> **ASSIGNMENT**: Pictures stay out of the copy. Transcribe exactly, and only, the line with "Task: Tap Trả lời under the 19 giờ comment" through the last line of the entries below.

******

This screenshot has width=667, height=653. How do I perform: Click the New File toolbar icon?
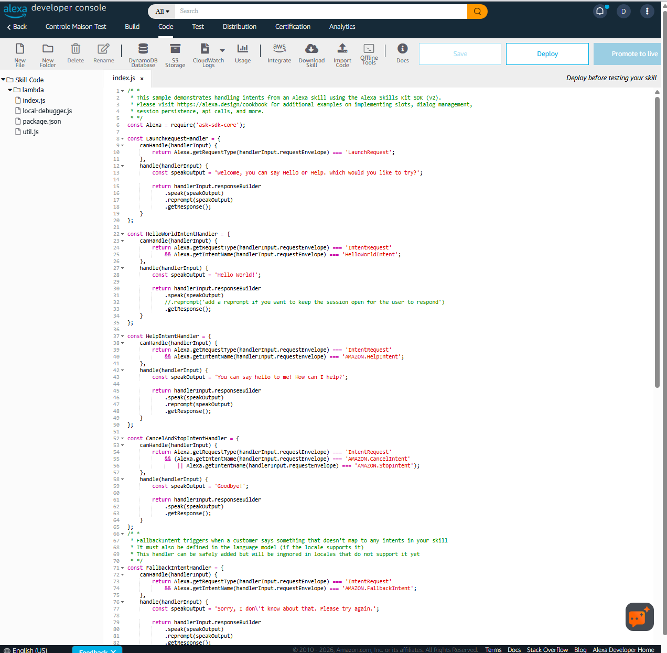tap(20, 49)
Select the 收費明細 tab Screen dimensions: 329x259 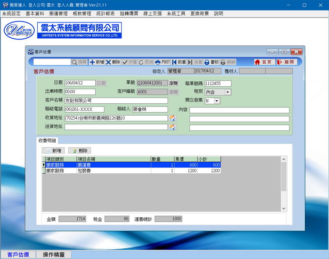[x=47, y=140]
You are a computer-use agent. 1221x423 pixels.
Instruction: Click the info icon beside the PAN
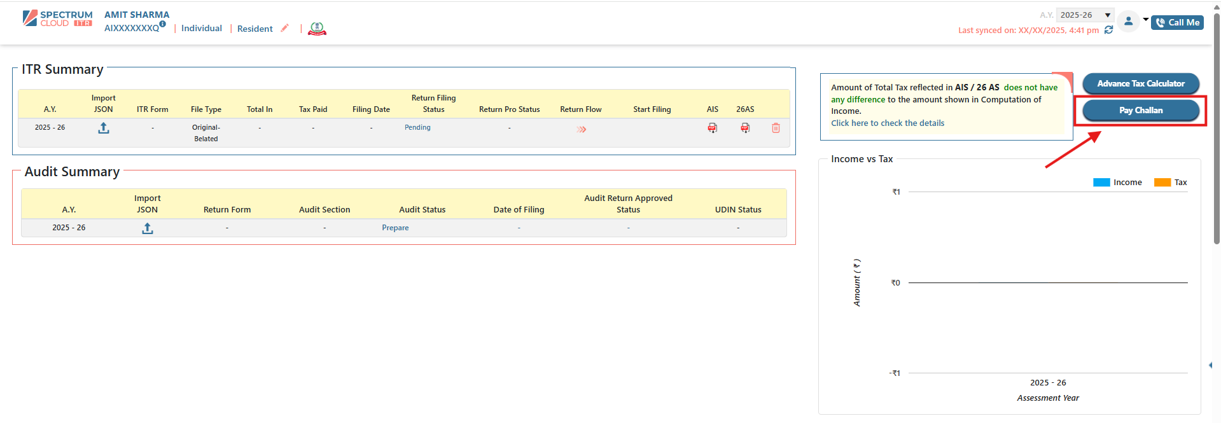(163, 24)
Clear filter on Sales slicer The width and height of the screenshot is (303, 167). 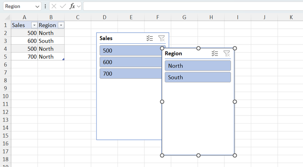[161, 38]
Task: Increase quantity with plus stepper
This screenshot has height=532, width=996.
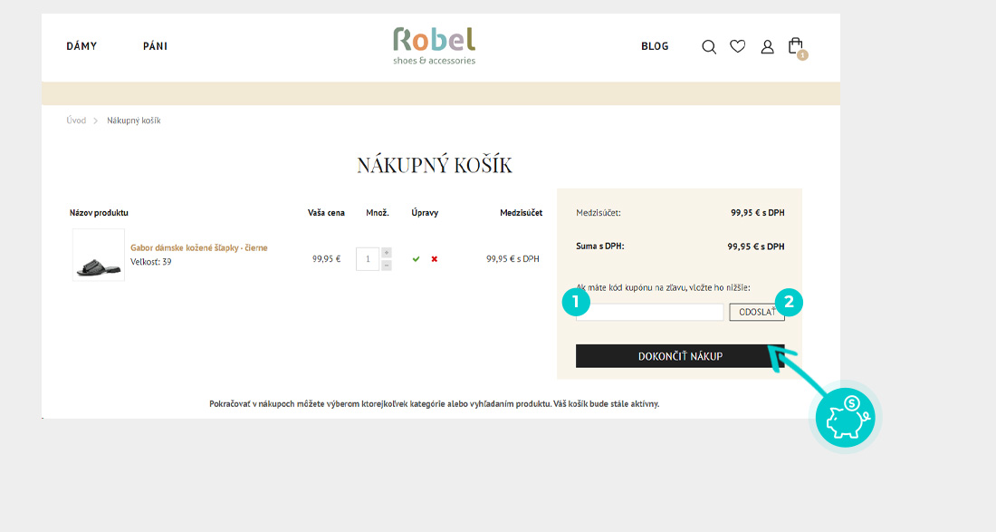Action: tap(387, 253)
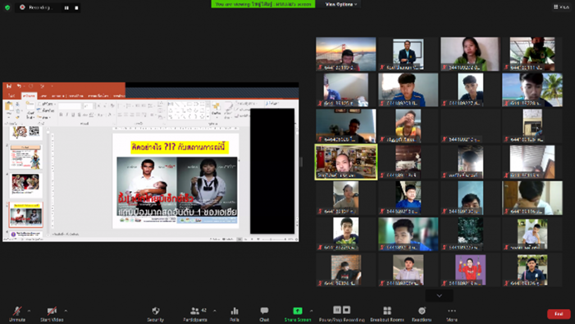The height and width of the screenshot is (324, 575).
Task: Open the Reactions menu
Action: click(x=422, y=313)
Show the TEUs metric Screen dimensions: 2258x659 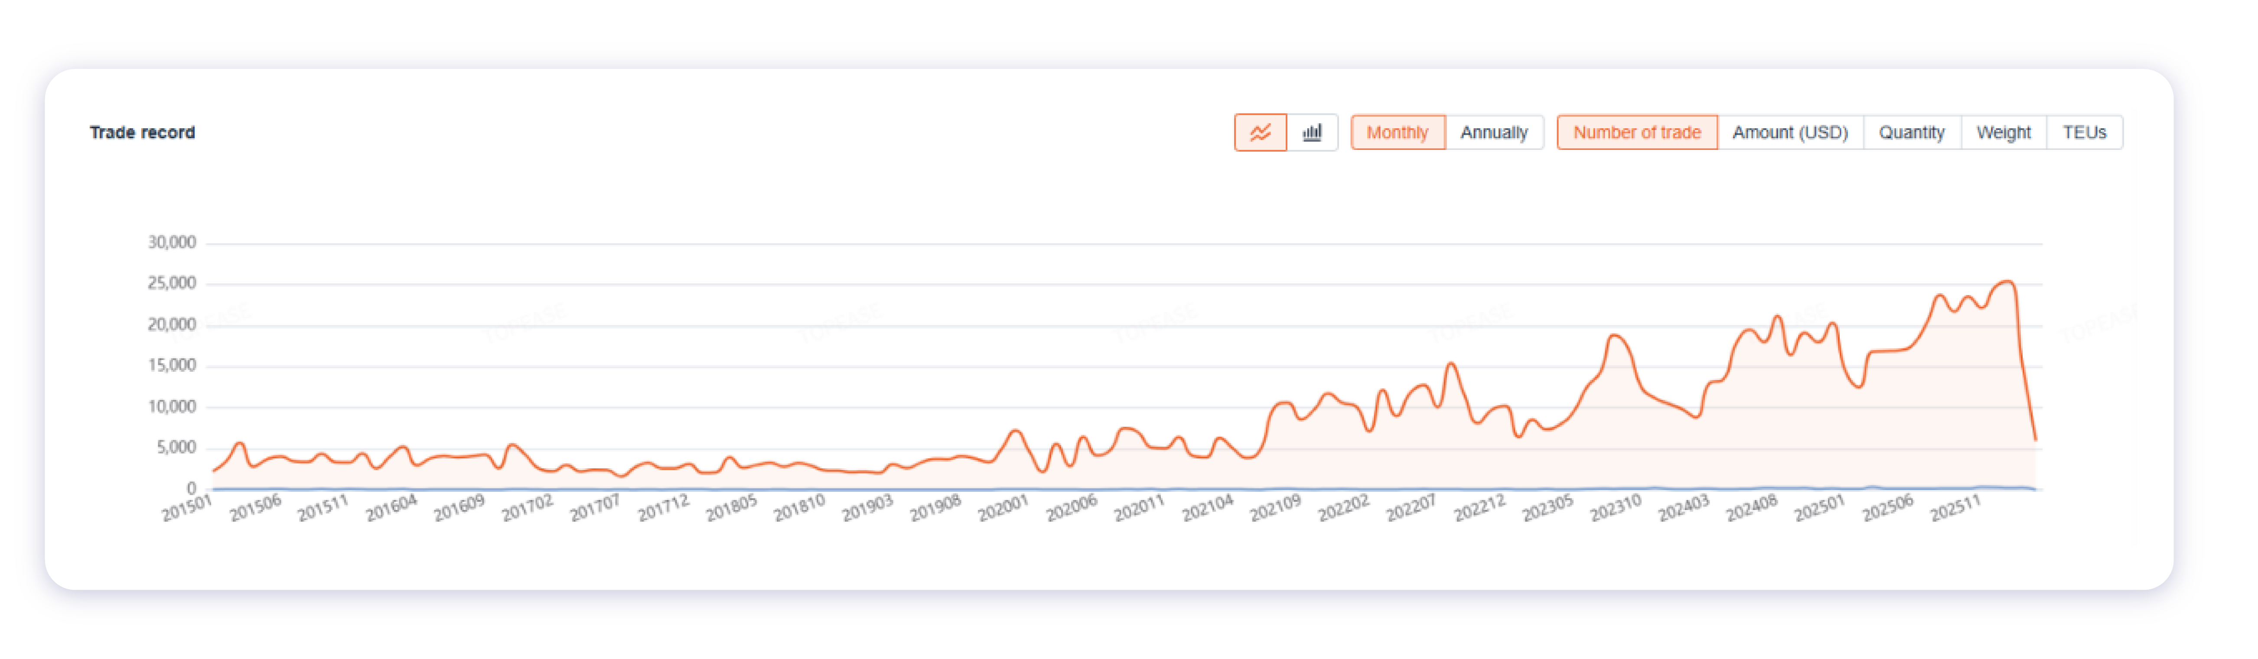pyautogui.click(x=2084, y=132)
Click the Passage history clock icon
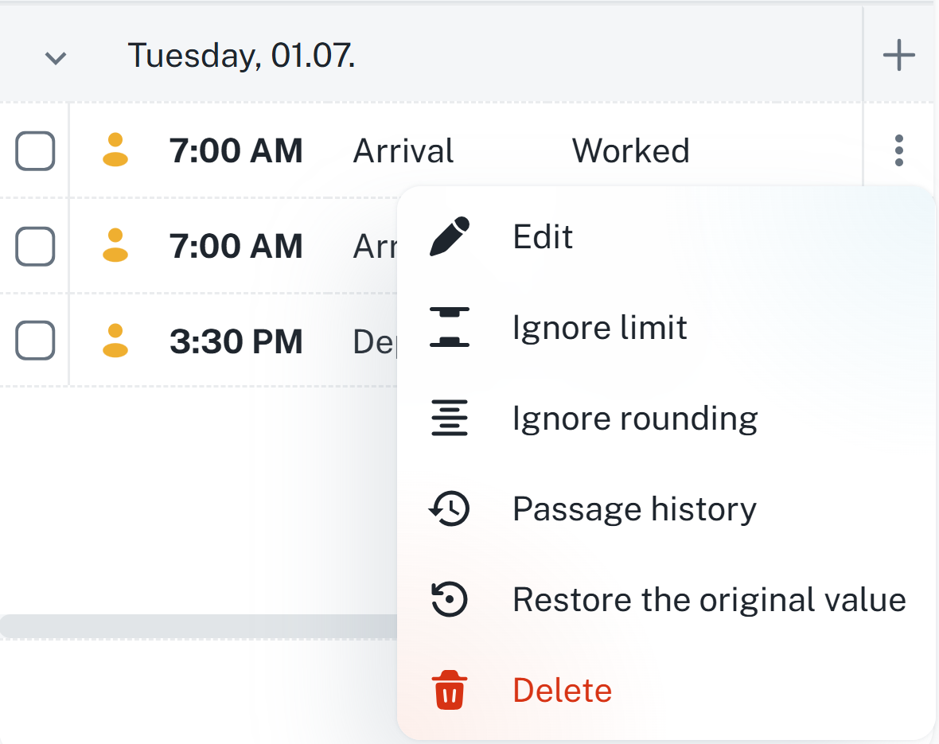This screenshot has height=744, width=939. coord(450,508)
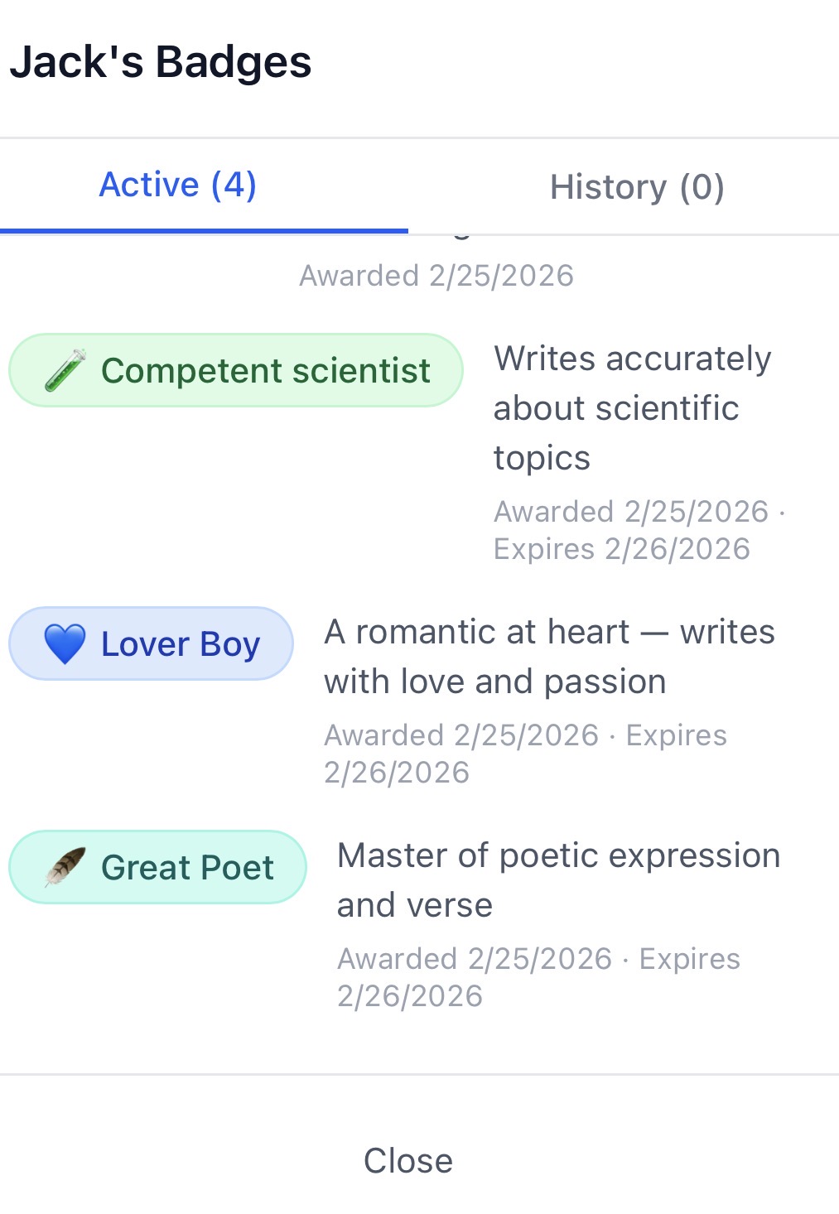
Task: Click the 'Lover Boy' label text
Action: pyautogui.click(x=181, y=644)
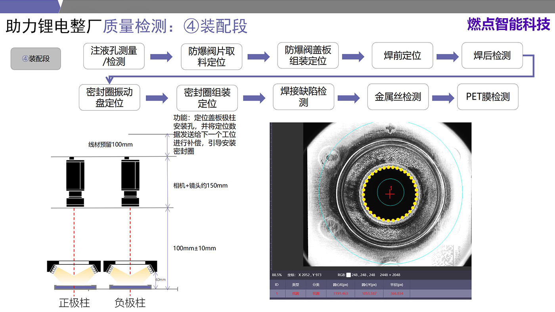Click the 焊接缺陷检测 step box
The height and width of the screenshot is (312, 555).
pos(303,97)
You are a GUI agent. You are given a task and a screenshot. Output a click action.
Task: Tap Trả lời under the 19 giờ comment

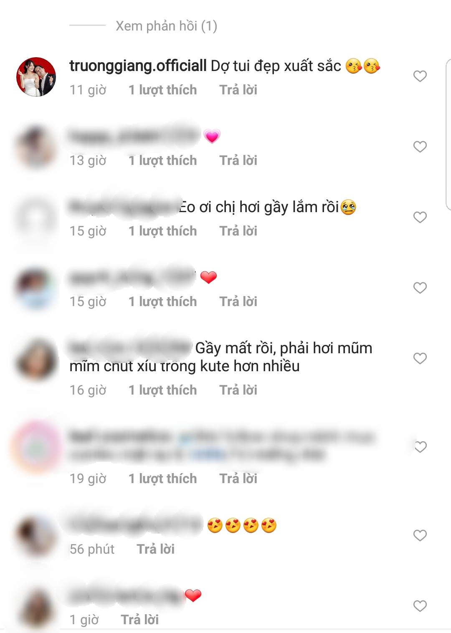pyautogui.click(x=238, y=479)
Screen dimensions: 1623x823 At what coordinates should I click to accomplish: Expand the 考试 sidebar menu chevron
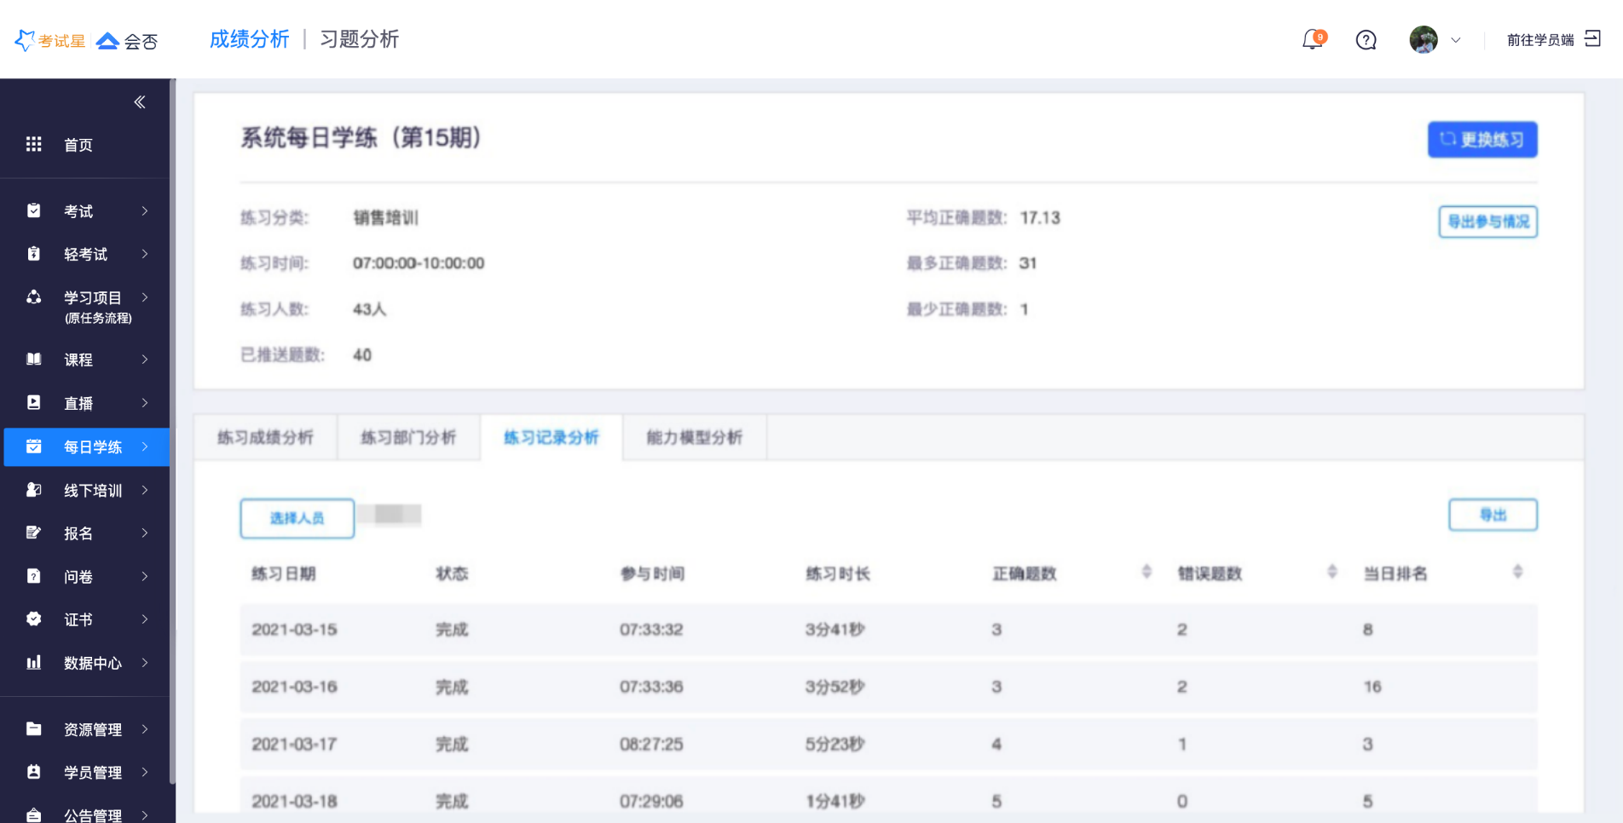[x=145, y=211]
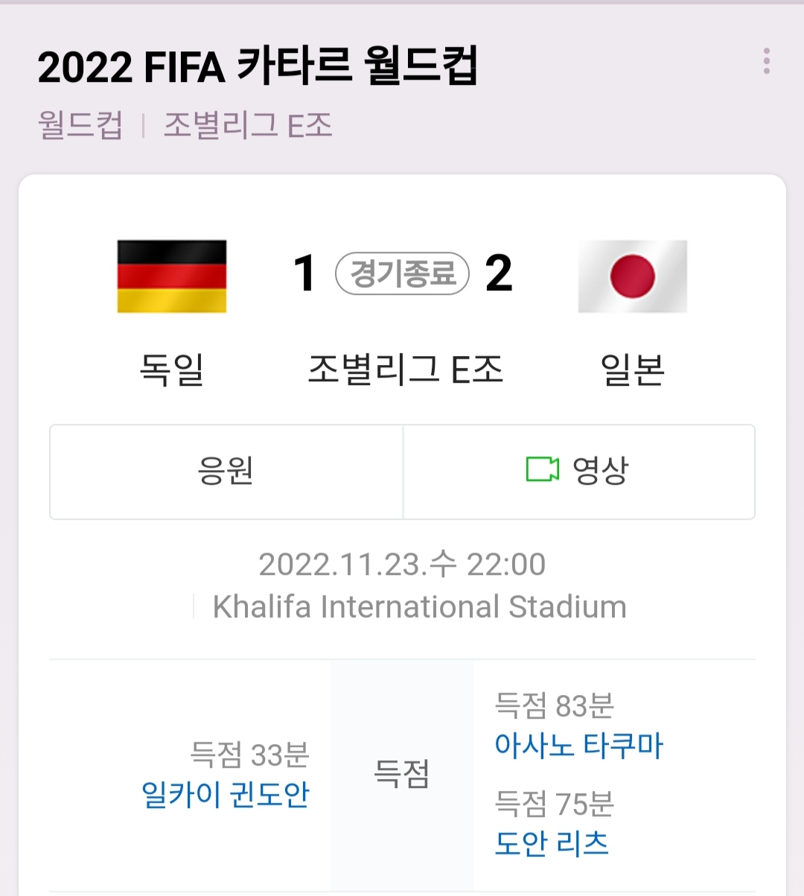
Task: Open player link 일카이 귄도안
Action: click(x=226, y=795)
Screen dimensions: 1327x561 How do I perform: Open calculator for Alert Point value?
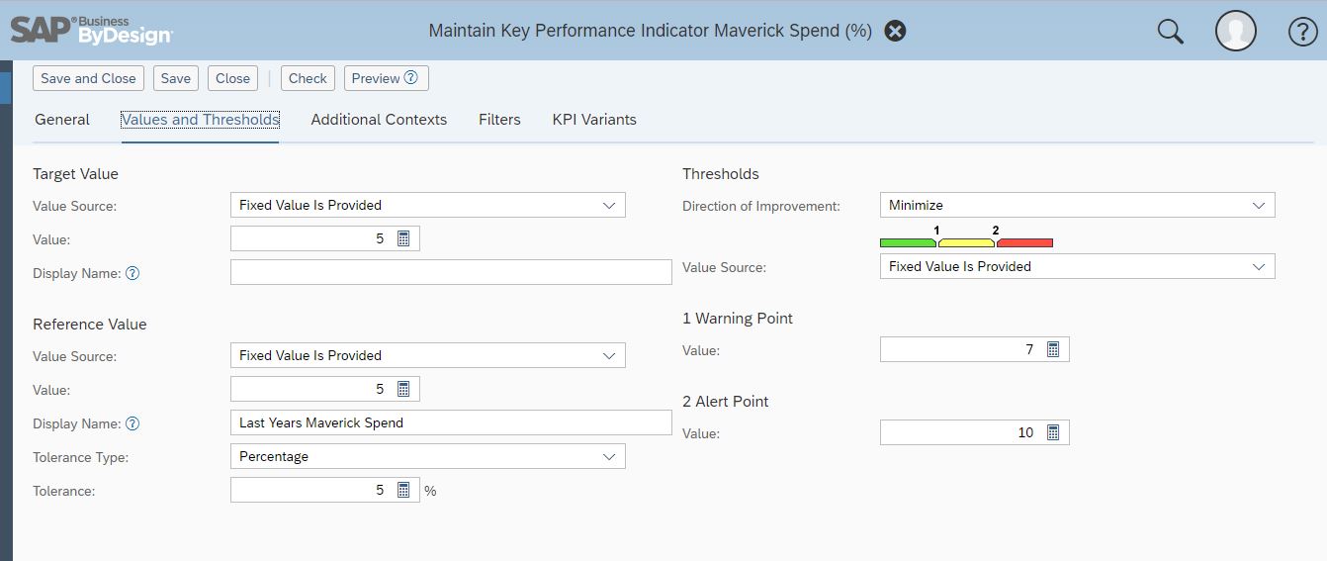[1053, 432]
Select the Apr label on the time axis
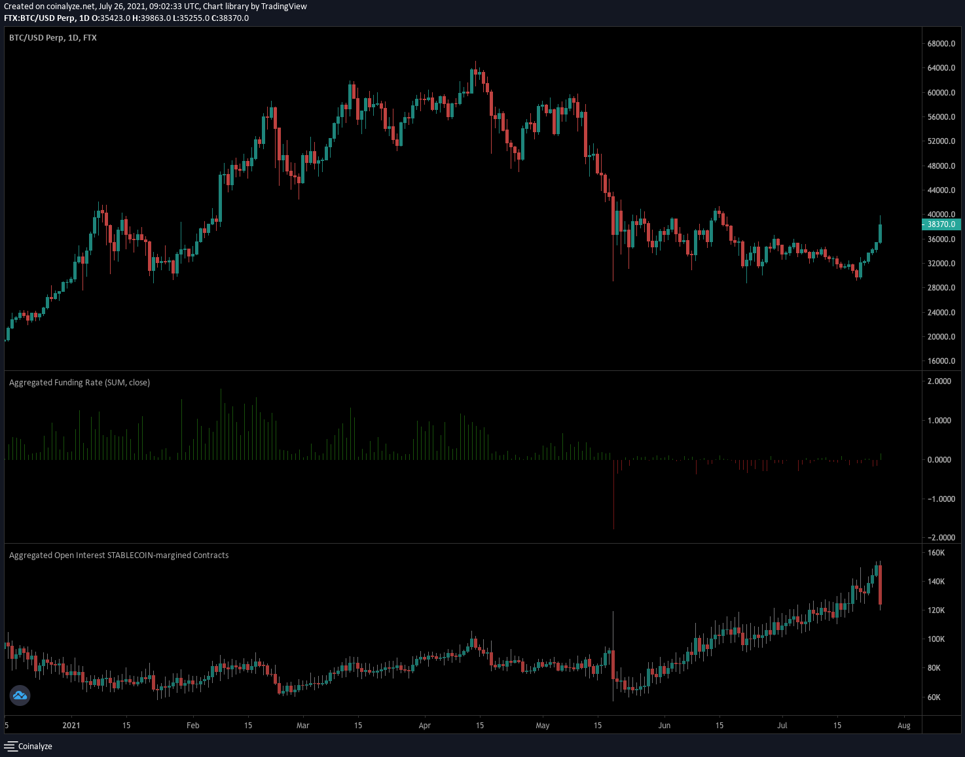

******

> **RESULT OF THE EXERCISE**:
Task: Tap Trả lời under the 19 giờ comment

pyautogui.click(x=238, y=479)
Screen dimensions: 1623x823 At what coordinates should I click to accomplish: Expand the 考试 sidebar menu chevron
[x=145, y=211]
Task: Open player link 일카이 귄도안
Action: click(x=226, y=795)
Screen dimensions: 1327x561 How do I perform: Open calculator for Alert Point value?
[1053, 432]
Select the Apr label on the time axis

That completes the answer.